In full and without deviation, write out the entries that follow.

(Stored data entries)
------------------------------------------------
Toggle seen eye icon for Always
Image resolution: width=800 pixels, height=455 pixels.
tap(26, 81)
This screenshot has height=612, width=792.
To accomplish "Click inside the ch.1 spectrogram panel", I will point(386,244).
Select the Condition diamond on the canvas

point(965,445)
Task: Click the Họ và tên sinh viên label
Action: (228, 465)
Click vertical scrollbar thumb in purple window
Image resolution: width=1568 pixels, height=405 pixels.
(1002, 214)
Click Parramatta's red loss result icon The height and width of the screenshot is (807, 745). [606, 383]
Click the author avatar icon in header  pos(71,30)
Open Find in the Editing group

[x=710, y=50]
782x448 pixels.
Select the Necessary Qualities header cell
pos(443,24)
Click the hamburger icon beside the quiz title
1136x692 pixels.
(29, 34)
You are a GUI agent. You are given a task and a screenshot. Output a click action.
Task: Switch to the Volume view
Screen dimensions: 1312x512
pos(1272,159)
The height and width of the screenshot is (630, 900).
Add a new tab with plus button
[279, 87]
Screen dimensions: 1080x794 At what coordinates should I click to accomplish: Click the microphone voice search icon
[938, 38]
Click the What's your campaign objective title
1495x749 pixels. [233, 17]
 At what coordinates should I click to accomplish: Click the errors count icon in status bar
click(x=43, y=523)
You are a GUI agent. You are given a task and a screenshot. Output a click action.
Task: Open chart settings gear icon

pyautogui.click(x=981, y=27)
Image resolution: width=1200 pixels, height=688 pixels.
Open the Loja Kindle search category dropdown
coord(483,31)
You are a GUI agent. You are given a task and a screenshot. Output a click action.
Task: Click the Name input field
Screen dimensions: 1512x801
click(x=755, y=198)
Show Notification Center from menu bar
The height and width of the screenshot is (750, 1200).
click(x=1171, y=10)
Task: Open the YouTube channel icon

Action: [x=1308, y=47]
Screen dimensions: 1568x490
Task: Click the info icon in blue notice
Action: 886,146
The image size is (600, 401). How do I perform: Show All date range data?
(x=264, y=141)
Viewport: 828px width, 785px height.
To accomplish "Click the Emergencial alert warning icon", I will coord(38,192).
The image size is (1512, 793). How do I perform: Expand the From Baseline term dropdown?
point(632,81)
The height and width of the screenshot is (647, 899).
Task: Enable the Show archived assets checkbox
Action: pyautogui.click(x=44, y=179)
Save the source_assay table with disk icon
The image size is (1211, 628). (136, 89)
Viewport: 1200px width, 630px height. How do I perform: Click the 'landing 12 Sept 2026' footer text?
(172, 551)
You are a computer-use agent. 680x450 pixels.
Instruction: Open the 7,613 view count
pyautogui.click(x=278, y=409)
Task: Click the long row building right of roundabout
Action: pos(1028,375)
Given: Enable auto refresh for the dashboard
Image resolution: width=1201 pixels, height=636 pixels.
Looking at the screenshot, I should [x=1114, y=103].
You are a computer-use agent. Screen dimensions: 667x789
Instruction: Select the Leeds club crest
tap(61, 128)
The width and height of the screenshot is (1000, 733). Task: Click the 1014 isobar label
------------------------------------------------
Task solution:
Toggle seen eye icon for Always
Image resolution: width=800 pixels, height=455 pixels.
tap(26, 81)
This screenshot has height=612, width=792.
To accomplish "Click inside the ch.1 spectrogram panel", I will point(386,244).
Select the Condition diamond on the canvas

point(965,445)
Task: Click the Họ và tên sinh viên label
Action: (228, 465)
Click vertical scrollbar thumb in purple window
Image resolution: width=1568 pixels, height=405 pixels.
(1002, 214)
Click Parramatta's red loss result icon The height and width of the screenshot is (807, 745). [606, 383]
Click the author avatar icon in header  pos(71,30)
Open Find in the Editing group

[x=710, y=50]
782x448 pixels.
Select the Necessary Qualities header cell
pos(443,24)
Click the hamburger icon beside the quiz title
1136x692 pixels.
(29, 34)
You are a GUI agent. You are given a task and a screenshot. Output a click action.
Task: Switch to the Volume view
Screen dimensions: 1312x512
pos(1272,159)
The height and width of the screenshot is (630, 900).
Add a new tab with plus button
[279, 87]
Screen dimensions: 1080x794 At what coordinates should I click to accomplish: Click the microphone voice search icon
[938, 38]
Click the What's your campaign objective title
1495x749 pixels. [233, 17]
 At what coordinates should I click to accomplish: Click the errors count icon in status bar
click(x=43, y=523)
You are a GUI agent. You are given a task and a screenshot. Output a click action.
Task: Open chart settings gear icon

pyautogui.click(x=981, y=27)
Image resolution: width=1200 pixels, height=688 pixels.
Open the Loja Kindle search category dropdown
coord(483,31)
You are a GUI agent. You are given a task and a screenshot. Output a click action.
Task: Click the Name input field
Screen dimensions: 1512x801
click(x=755, y=198)
Show Notification Center from menu bar
The height and width of the screenshot is (750, 1200).
click(x=1171, y=10)
Task: Open the YouTube channel icon

Action: [x=1308, y=47]
Screen dimensions: 1568x490
Task: Click the info icon in blue notice
Action: 886,146
The image size is (600, 401). How do I perform: Show All date range data?
(x=264, y=141)
Viewport: 828px width, 785px height.
To accomplish "Click the Emergencial alert warning icon", I will coord(38,192).
The image size is (1512, 793). How do I perform: Expand the From Baseline term dropdown?
point(632,81)
The height and width of the screenshot is (647, 899).
Task: Enable the Show archived assets checkbox
Action: pyautogui.click(x=44, y=179)
Save the source_assay table with disk icon
The image size is (1211, 628). (136, 89)
Viewport: 1200px width, 630px height. How do I perform: Click the 'landing 12 Sept 2026' footer text?
(172, 551)
You are a computer-use agent. 680x450 pixels.
Instruction: Open the 7,613 view count
pyautogui.click(x=278, y=409)
Task: Click the long row building right of roundabout
Action: pos(1028,375)
Given: Enable auto refresh for the dashboard
Image resolution: width=1201 pixels, height=636 pixels.
Looking at the screenshot, I should [x=1114, y=103].
You are a computer-use agent. Screen dimensions: 667x789
Instruction: Select the Leeds club crest
tap(61, 128)
The width and height of the screenshot is (1000, 733). Task: Click the 1014 isobar label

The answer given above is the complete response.